Traditionally, BPD has been defined by oxygen dependence at 28 days of life or at 36 weeks’ postmenstrual age, as per the National Institute of Child Health and Human Development (NICHD) consensus (6). While this definition facilitates standardized classification, it remains descriptive and retrospective, offering little value for early prediction or prevention. Most existing predictive models rely on neonatal demographic and clinical variables—such as gestational age, birth weight, Apgar score, and respiratory support requirements (7, 8). However, these parameters primarily reflect postnatal disease expression rather than prenatal susceptibility. Consequently, early identification of high-risk infants before or immediately after birth remains an unmet clinical need.

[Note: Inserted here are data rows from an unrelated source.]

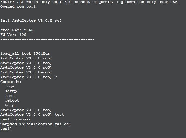Click the word 'USB' in the note line

click(x=174, y=2)
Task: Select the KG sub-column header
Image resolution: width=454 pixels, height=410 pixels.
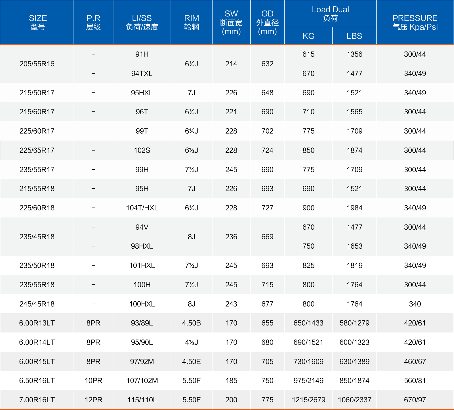Action: pyautogui.click(x=308, y=36)
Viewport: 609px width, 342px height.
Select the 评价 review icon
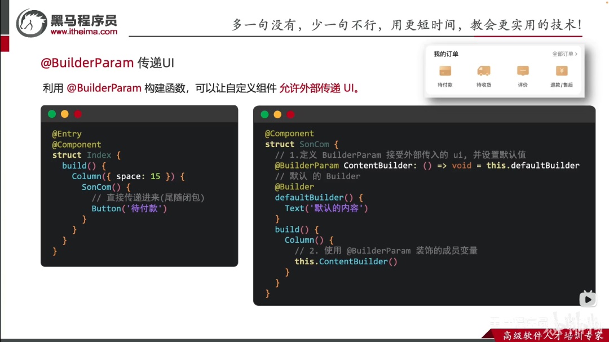tap(523, 71)
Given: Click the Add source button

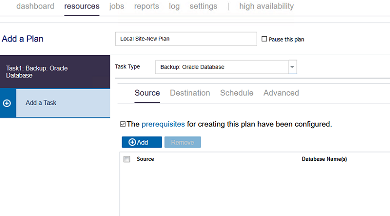Looking at the screenshot, I should tap(142, 143).
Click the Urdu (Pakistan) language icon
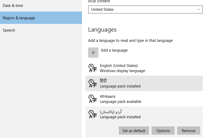The height and width of the screenshot is (138, 211). [x=93, y=114]
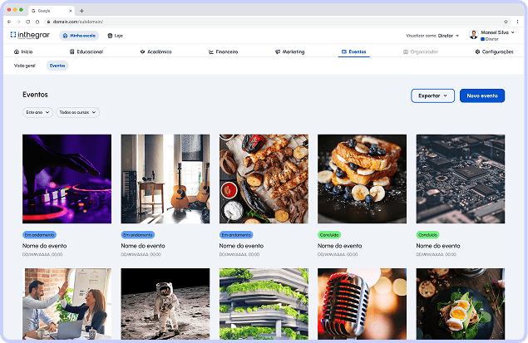The image size is (528, 343).
Task: Open the Início menu item
Action: (23, 51)
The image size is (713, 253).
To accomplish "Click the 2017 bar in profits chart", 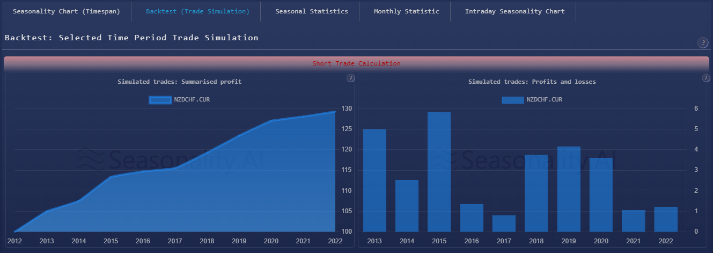I will tap(503, 223).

A growing body of evidence indicates that intrauterine inflammation and maternal immune dysregulation play pivotal roles in the pathogenesis of BPD (9, 10). Exposure to inflammatory stimuli in utero, such as chorioamnionitis or elevated maternal cytokines, can induce a fetal inflammatory response that disrupts pulmonary angiogenesis and alveolarization, predisposing the preterm lung to injury and impaired repair (11). Yet, while several molecular and placental markers of inflammation have been explored, their measurement is complex, time-sensitive, and impractical for routine obstetric screening. Therefore, identifying simple, cost-effective, and reliable maternal biomarkers that reflect peripartum inflammatory status may provide an attractive alternative for early risk stratification.

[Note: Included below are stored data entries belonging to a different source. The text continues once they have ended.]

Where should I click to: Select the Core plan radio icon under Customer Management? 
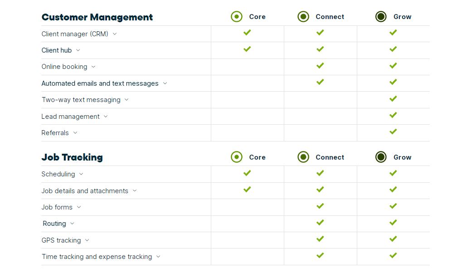[236, 16]
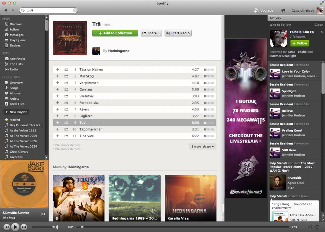The image size is (325, 232).
Task: Dismiss the Falbala Kim follow suggestion
Action: [322, 32]
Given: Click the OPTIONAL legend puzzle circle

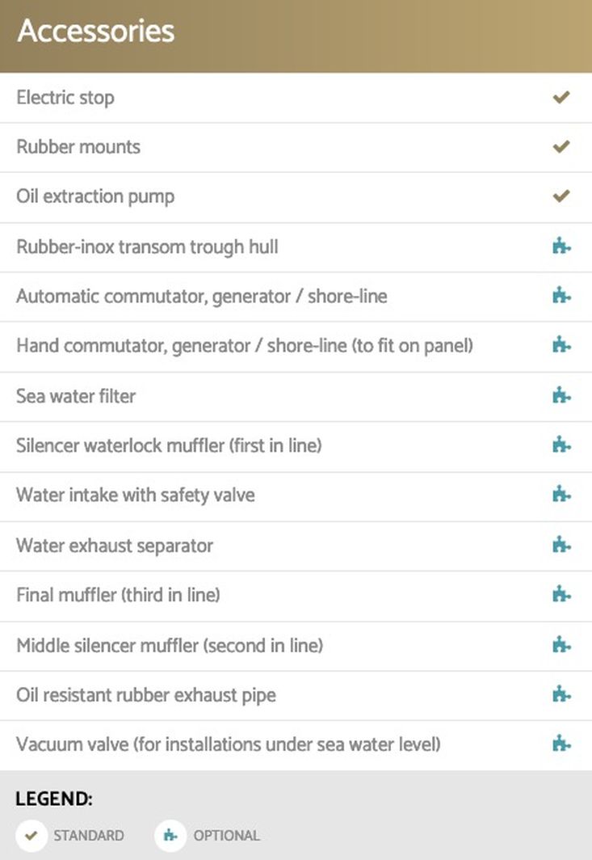Looking at the screenshot, I should [x=170, y=835].
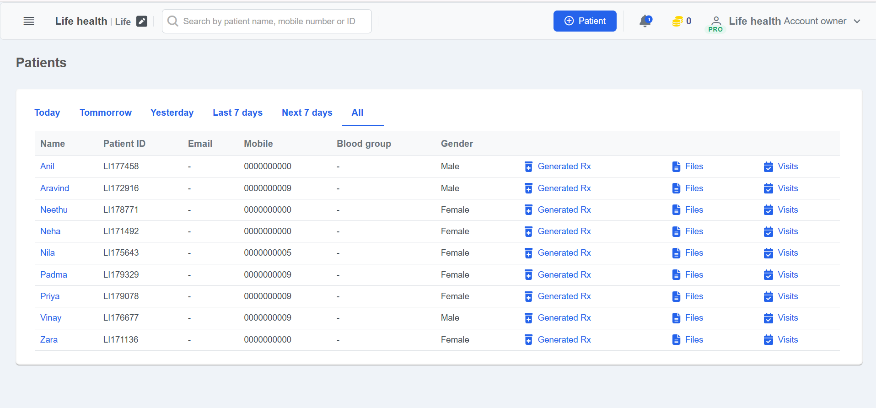The image size is (876, 408).
Task: Select the Last 7 days tab
Action: [237, 113]
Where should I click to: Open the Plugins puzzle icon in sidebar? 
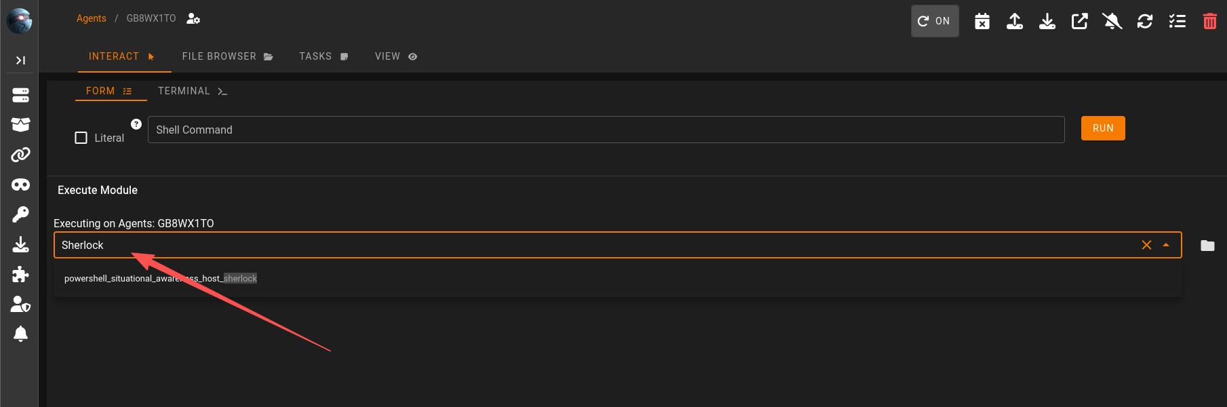click(20, 274)
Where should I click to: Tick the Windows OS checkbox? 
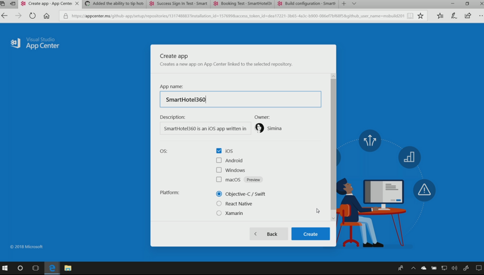pyautogui.click(x=219, y=170)
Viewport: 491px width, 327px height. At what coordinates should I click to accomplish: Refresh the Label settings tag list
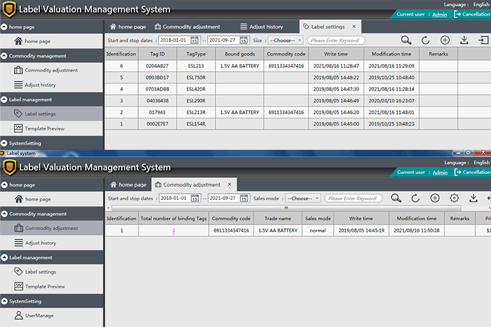pyautogui.click(x=426, y=40)
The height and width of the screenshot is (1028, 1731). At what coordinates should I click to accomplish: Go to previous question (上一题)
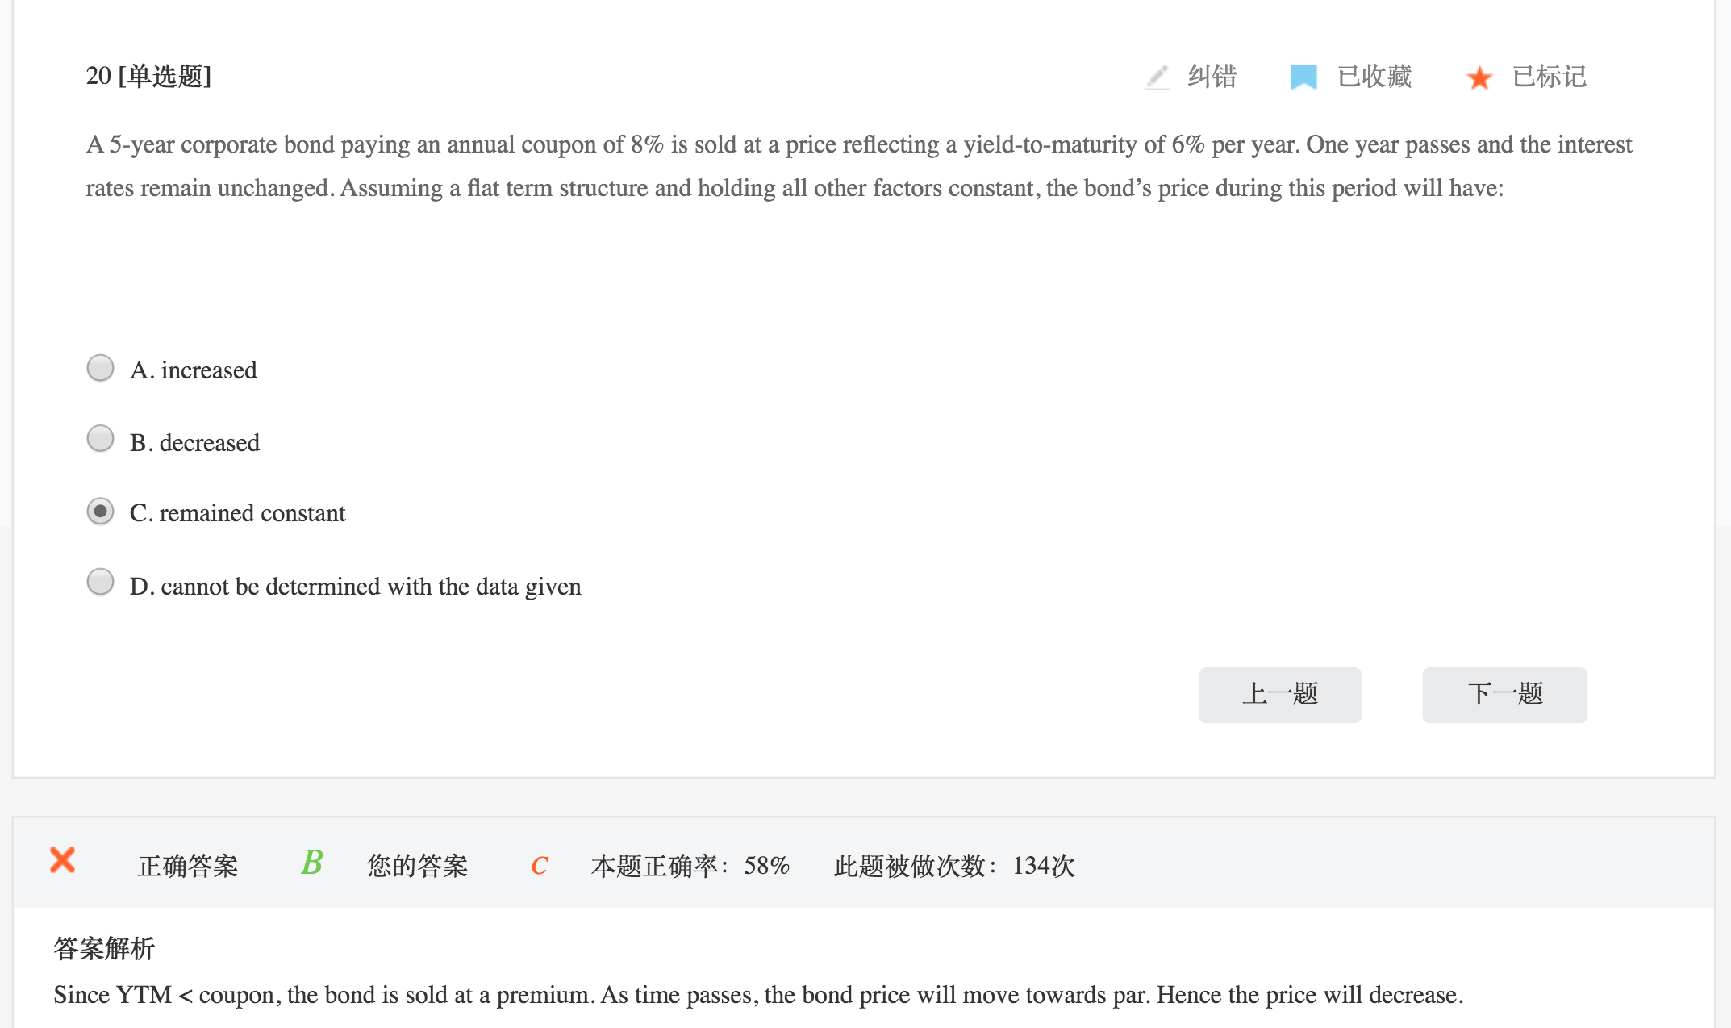(x=1279, y=695)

In recent years, hematologic indices derived from complete blood counts—such as the neutrophil-to-lymphocyte ratio (NLR), platelet-to-lymphocyte ratio (PLR), and platelet-to-white blood cell ratio (PWR)—have emerged as accessible markers of systemic inflammation across various obstetric and neonatal conditions, including preeclampsia, preterm labor, and neonatal sepsis (12, 13). Among these, PWR has shown potential as a sensitive indicator of inflammatory imbalance, reflecting platelet consumption and leukocyte activation (14). However, its role in predicting BPD risk has not been systematically investigated. Clarifying whether maternal PWR or related ratios measured immediately before delivery are associated with neonatal BPD could provide new insights into the maternal–fetal inflammatory continuum and inform early preventive strategies.

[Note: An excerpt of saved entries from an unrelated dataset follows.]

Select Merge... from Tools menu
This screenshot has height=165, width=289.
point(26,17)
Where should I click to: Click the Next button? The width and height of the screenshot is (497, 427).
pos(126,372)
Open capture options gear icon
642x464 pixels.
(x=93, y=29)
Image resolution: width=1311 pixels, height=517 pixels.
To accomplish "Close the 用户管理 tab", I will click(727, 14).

Therefore, the present study aimed to evaluate whether the maternal platelet-to-white blood cell ratio (PWR) obtained within 24 h before delivery independently predicts the subsequent development of BPD in preterm infants. In addition, other hematologic ratios, such as the neutrophil-to-lymphocyte ratio (NLR) and platelet-to-lymphocyte ratio (PLR), were explored as secondary indicators to contextualize the maternal inflammatory profile. We hypothesized that a lower maternal PWR, indicative of heightened systemic inflammation, would be independently associated with increased BPD risk after adjustment for established neonatal predictors. Furthermore, by integrating maternal hematologic indices with key neonatal clinical variables, we sought to construct a multivariable prediction model and visualize it as a nomogram for individualized risk estimation. This approach offers a pragmatic and biologically integrated framework for early identification of infants at high risk for BPD, emphasizing the maternal contribution to neonatal respiratory outcomes.

Methods

Study design and setting

This retrospective cohort study was conducted at the Department of Neonatology of the Affiliated Hospital of Southwest Medical University (Luzhou, Sichuan, China), a tertiary regional referral center for high-risk pregnancies and premature infants. Medical records of preterm infants and their mothers were reviewed between June 2020 and June 2024. The study protocol was approved by the institutional ethics committee (approval no. KY2025448). Given the retrospective nature of the study and use of anonymized data, the requirement for written informed consent was waived.

Participants

All available mother–infant pairs were retrospectively identified from the hospital electronic medical record system during the study period (June 2020 to June 2024). Eligible cases were those in which the infant was born preterm (gestational age <37 weeks) and admitted to the neonatal intensive care unit (NICU) within 24 h after birth. Inclusion criteria required the presence of complete maternal clinical information and hematologic results obtained within 24 h before delivery, along with complete neonatal demographic and clinical data, including records of respiratory support and infection status. Infants were further required to have survived beyond 28 days after birth to allow a reliable assessment of bronchopulmonary dysplasia (BPD). Cases were excluded if major congenital malformations or chromosomal abnormalities were documented; if severe intrapartum asphyxia, defined as umbilical cord pH < 7.0 or a 5-min Apgar score ≤3, or early neonatal death (<7 days) occurred; or if maternal or neonatal laboratory data were incomplete. After application of these criteria, a total of 345 mother–infant pairs were included in the final analysis, comprising 117 infants diagnosed with BPD and 228 without BPD, as determined retrospectively according to standardized diagnostic criteria described below.

Variables and definitions

The primary outcome of this study was the occurrence of bronchopulmonary dysplasia (BPD), defined according to the 2018 National Institute of Child Health and Human Development (NICHD) consensus as oxygen dependence at 36 weeks’ postmenstrual age or discharge home on supplemental oxygen. The predictor variables included both maternal and neonatal characteristics. Maternal factors comprised age, gravidity, obstetric complications such as preeclampsia, gestational diabetes mellitus (GDM), premature rupture of membranes (PROM), and chorioamnionitis, and delivery mode and antenatal corticosteroid exposure. Maternal hematologic indices obtained within 24 h before delivery included the white blood cell (WBC) count, platelet (PLT) count, and several derived inflammatory ratios. Among these, the platelet-to-white blood cell ratio (PWR)—calculated as PLT divided by WBC (both expressed in ×10⁹/L)—was the primary hematologic variable of interest, while the neutrophil-to-lymphocyte ratio (NLR) and platelet-to-lymphocyte ratio (PLR) were evaluated as secondary inflammatory indicators. Neonatal variables included gestational age, birth weight, sex, Apgar scores, small-for-gestational-age (SGA) status, early-onset sepsis (EOS), late-onset sepsis (LOS), and the requirement for mechanical ventilation exceeding 7 days.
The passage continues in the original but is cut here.